Treasury Secretary Bessent highlighted an example of the realist approach this week, in Europe attempting to extract exclusive Ukrainian mineral rights in exchange for military air cover.
One wonders what goodies Sir Keir can offer Donald this week in exchange for looking after the UK.
However, as Musk and DOGE continue to absorb the headlines in US domestic policy, Bessent, with the advice of Miran, must tackle the reality of the US debt pile and broader US balance sheet issues of fiscal and monetary policy.

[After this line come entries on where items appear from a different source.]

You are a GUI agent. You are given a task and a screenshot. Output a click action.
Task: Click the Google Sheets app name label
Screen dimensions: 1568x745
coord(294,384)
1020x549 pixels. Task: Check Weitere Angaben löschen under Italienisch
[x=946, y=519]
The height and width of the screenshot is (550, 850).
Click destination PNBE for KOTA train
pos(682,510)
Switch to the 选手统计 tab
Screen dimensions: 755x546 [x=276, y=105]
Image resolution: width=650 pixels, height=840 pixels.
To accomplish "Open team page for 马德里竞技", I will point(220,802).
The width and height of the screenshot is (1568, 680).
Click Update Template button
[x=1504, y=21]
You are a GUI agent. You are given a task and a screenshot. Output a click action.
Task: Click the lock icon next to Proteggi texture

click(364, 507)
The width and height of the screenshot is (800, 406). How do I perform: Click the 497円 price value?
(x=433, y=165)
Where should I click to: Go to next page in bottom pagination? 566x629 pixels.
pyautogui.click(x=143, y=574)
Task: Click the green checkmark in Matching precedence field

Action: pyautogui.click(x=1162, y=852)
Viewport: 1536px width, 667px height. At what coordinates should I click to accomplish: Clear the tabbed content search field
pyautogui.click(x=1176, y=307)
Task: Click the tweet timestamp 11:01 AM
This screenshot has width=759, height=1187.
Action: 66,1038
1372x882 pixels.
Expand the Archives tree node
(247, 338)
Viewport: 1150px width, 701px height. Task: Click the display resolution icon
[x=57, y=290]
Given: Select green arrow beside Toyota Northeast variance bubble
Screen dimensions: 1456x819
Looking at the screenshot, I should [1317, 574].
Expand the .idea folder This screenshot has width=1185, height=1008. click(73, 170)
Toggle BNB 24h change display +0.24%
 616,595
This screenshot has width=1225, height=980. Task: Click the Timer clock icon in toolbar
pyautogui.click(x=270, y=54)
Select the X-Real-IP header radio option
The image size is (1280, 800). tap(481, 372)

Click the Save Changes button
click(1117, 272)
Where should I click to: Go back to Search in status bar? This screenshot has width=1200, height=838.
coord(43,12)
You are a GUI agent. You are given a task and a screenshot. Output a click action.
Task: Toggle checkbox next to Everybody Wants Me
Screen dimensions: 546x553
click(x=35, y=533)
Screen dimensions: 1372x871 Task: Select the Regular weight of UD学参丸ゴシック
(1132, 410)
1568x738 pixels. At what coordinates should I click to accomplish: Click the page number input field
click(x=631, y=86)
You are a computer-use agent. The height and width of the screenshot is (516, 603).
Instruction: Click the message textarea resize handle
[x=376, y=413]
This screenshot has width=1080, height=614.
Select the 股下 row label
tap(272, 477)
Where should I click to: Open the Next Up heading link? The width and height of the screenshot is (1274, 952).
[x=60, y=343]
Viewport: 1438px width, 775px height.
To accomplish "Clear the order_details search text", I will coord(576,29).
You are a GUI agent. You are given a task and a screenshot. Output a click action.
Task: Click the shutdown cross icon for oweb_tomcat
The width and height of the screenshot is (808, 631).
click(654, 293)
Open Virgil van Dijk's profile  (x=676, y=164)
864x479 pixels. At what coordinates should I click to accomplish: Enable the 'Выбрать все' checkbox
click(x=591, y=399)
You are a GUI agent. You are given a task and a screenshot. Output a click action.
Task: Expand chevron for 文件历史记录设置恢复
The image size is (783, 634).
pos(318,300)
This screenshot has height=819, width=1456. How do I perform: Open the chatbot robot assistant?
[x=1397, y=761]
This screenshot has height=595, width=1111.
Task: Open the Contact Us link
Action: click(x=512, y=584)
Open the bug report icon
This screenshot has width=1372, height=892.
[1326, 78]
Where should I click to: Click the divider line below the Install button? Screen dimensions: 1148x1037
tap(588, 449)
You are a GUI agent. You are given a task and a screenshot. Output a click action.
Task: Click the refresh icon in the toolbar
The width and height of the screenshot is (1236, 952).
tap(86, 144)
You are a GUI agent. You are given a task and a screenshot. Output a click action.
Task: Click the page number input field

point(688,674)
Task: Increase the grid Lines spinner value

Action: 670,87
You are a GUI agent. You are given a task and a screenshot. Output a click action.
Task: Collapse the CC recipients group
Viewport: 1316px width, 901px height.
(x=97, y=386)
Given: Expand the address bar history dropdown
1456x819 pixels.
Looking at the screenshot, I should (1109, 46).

Here, Miran offers another recent study published jointly with Nouriel Roubini last year entitled, The Tug of War Over Monetary Policy, highlighting the policy clash between the Fed and the US Treasury, which they call Active Treasury Issuance (ATI), or stealth QE.
The paper critiques former Treasury Secretary Yellen's policy of issuing a larger proportion of T-Bills (notes of a year or less in duration) instead of the more usual quota of longer-maturity (2-30 yr) Treasury bonds. Miran and Roubini regard ATI as quantitative easing delivered by a politically motivated Treasury.
The authors contend that,
Contrary to the Fed's insistence that monetary conditions are restrictive, they are not, and the Treasury's issuance policies help explain the persistence of inflation and strong economic growth. Heavily relying on bill funding sets up an unattractive problem for whoever is in charge at 1500 Pennsylvania after the election: the need to term out all those bills into duration-bearing coupon securities. We expect the Treasury to have $1 trillion of excess bills by early next year.
The market only has a finite capacity to assume interest rate risk, and pushing out duration will negatively impact risk asset pricing. But it gets worse.
This ATI stimulus, intended to coincide with the election, coincides with other chickens due home to roost. The reinstatement of the Federal debt ceiling is moving into full view.
Furthermore, Treasury Secretary Yellen has exhausted the post-COVID one-time-only liquidity pools. She tapped out the Treasury General Account to extend the Federal Debt Ceiling for another 12 months and her heavy bill issuance has hoovered up several trillions of Reverse Repo Reserves. The new administration inherits emergency funds that are as depleted of liquidity as the Strategic Petroleum Reserve is of hydrocarbons. Further, we await Trump's nomination as Jay Pow’s successor at the Fed. Musk has already suggested Ron Paul as the fox in the hen house.
Roubini and Miran highlight the problems of abstract money issuance under an ideologically inclined MMT academic, Yellen, versus the hard money realism of the incoming regime under a battle-hardened billionaire capitalist, Scott Bessent. In addition to trying to extract mineral rights from Ukraine, Bessant has spoken of the potential to monetise the asset side of the US's balance sheet. In a comment that got gold bugs everywhere excited, he said,
We're going to monetize the asset side of the US balance sheet for the American people. We're going to put the assets to work, and I think it's going to be very exciting.
Economic and monetary realism suggests that marking to market the US's gold reserves from their historic $42 oz might be an obvious place to start in this balance sheet restructuring. However, other than mentioning the potential for this approach to lower the yield curve and reduce borrowing costs like mortgage rates, he didn't speculate further.
Bessent needs to refinance $10tn of maturing bonds this year, with approximately 70% due in H1. Miran provides him with the intellectual air cover to demand assistance from the US's trading partners. If Sir Keir Starmer wants to please his new daddy next week in DC, he needs to make specific plans to significantly increase the UK’s defence budget and place a large order for long-dated US Treasuries. If the price he pays for this is the loss of his Chancellor and her difficult fiscal constraints, then buckle up for Truss 2.0.